Several paragraphs ago, I said I would get Kevin a 2DS for the last night of Hanukkah in 3rd grade. What would he do for fun aged 0-8, then? I would let him direct me to what he finds fun. I'd provide him with several options, none of which having anything to do with tablets or smartphones; colourful board games, such as Monopoly, the Game of Life, Clue, and some stuff I would have to recreate myself. For instance, there was a tabletop game from the early '90s called Mystery Mansion that was about as close to Rogue as you could get with that medium. I liked it because it had trapdoors, treasure chests, and a customisable layout. I'd have to look up the rules again, because it's been about a thousand years since I've played it, but this is something I could recreate with my current level of technology. Also, I have a bevy of old toys; not like wooden horses and stuff (I'm not that old), but Crash Dummies, Star Trek, whatever I have in my catch-all drawer. I'm not particularly concerned about action figures being collectible; they're not made to waste away inside a climate-controlled vault, they were made to be played with. This would skirt the issue I was having a couple paragraphs ago when it came to toy companies allying themselves with Israel, as well as the problem of modern toys sucking major ass. I also mentioned having a datahoard full of cartoons; because a VLC playlist is a much better virtual babysitter than Tiktok. Not that I'd leave him sitting around on his own for very long... but, my day job is writing music. If I'm on a deadline, I often need to spend an unbroken 3 hours at my workstation. Surely I can assemble a cartoon playlist for him that lasts that long. Then, of course, there's the unfriendly reality of being in American public school: you get homework every night starting in 2nd grade. Hey, life ain't all fun and games, kid.

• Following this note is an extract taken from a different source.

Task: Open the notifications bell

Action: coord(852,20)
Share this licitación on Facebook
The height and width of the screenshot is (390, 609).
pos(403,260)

All that having been said, I am not a parent, nor does it seem likely that I ever will be one. I guess I only wrote about any of this because I wanted to pretend for a bit. There are more reasons not to have children now than ever before, or at least since the '80s; of course, I can imagine that conversation taking place between prospective parents for all that time. "Should we really have kids while Reagan is in office?" "Would it be fair to subject a child to the constant threat of nuclear annihilation?" "What if the world ends on New Years Day 2000?" "What if our child ends up getting drafted into Bush's war in Afghanistan?" "Should we really have kids while Trump is in office?" American society has never had to look very far for hardship, especially for poor people like me. In my case, it's even harder because I'm transgender; not the physical bit, so much as the fact it looks less and less likely that trans people are going to have any place left in society after the Heritage Foundation runs roughshod over it. I can imagine a similar conversation happening in April 1990 between my own parents. Obviously, they gambled that they would be able to beat the odds and raise a child in spite of all the adversity. Anyway, that's a discussion for another time.